If a field in a class — whether a static field or an instance field — is not
initialized explicitly then it is initialized implicitly before it is used, by
being set to a default value.
This value is always some form of zero: the number 0, the boolean false, or a
null reference.
Default values are a mixed blessing. They provide a straightforward safety net, ensuring that a program never observes uninitialized memory, but they can often be misinterpreted as legitimate data rather than as a signal that nothing has yet been written.
For example, a method may read a null value from a field and then pass that on
to other methods and constructors, only to trigger a NullPointerException
somewhere far from where the field was read.
JDK 14 improved the messages in such exceptions to make it
easier to pinpoint the source of the error in a specific line of code, but these
messages cannot direct you back to the initialization bug that supplied the
null in the first place.
The Java Platform also specifies that variables declared final cannot be
mutated, ensuring that any two reads of a final variable produce the same
value.
For final fields, however, this rule does not apply while the class or instance
is being initialized.
A program may thus read different values at different times as the fields are
set to their intended values.
Field initialization bugs in practice
The following example illustrates the problems of unexpected default values and
inconsistent final fields.
In these classes, the final field App.appID may be read by code in the Log
class before it is assigned its proper value.
When that happens, different program components end up working with conflicting
field values.
class App {
public static final long appID = Log.currentPID(); // [1], [4], [6]

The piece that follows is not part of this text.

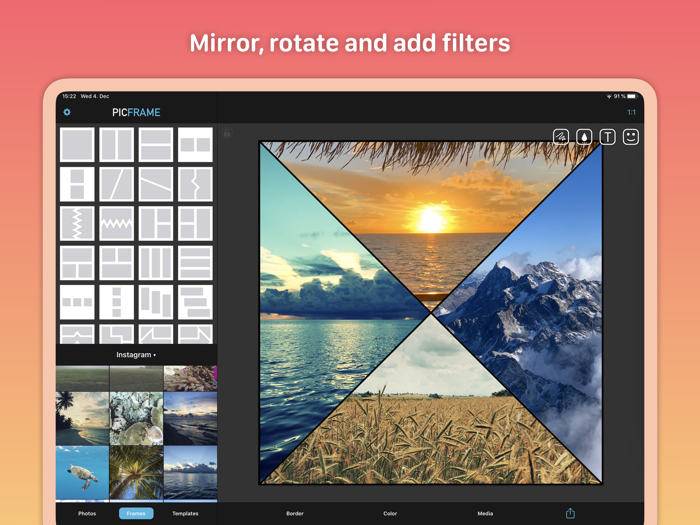Open the filter droplet tool
This screenshot has width=700, height=525.
tap(584, 137)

public static void main() {
IO.println("App[" + appID + "] has started");
// ...
Log.log("Completed 'main'");
}
}
class Log { // [2]
private static final String prefix = "App[" + App.appID + "]: "; // [3]
public static void log(String msg) {
IO.println(prefix + msg);
}
public static long currentPID() {
return ProcessHandle.current().pid(); // [5]
}
}
When the class App is run from the command line, the output is something like:
App[96052] has started
App[0]: Completed 'main'
The discrepancy between ID numbers arises because the invocation of
Log.currentPID() in the App class [1] triggers initialization of the Log
class [2], and during that class's initialization, the default 0 value of the
appID field is read [3] and embedded into the prefix string.
After the Log class is initialized, the call to its currentPID method from
the App class [4] proceeds, producing the current process's ID number [5],
which is finally assigned to App.appID [6].
That assignment is, however, too late for the prefix field.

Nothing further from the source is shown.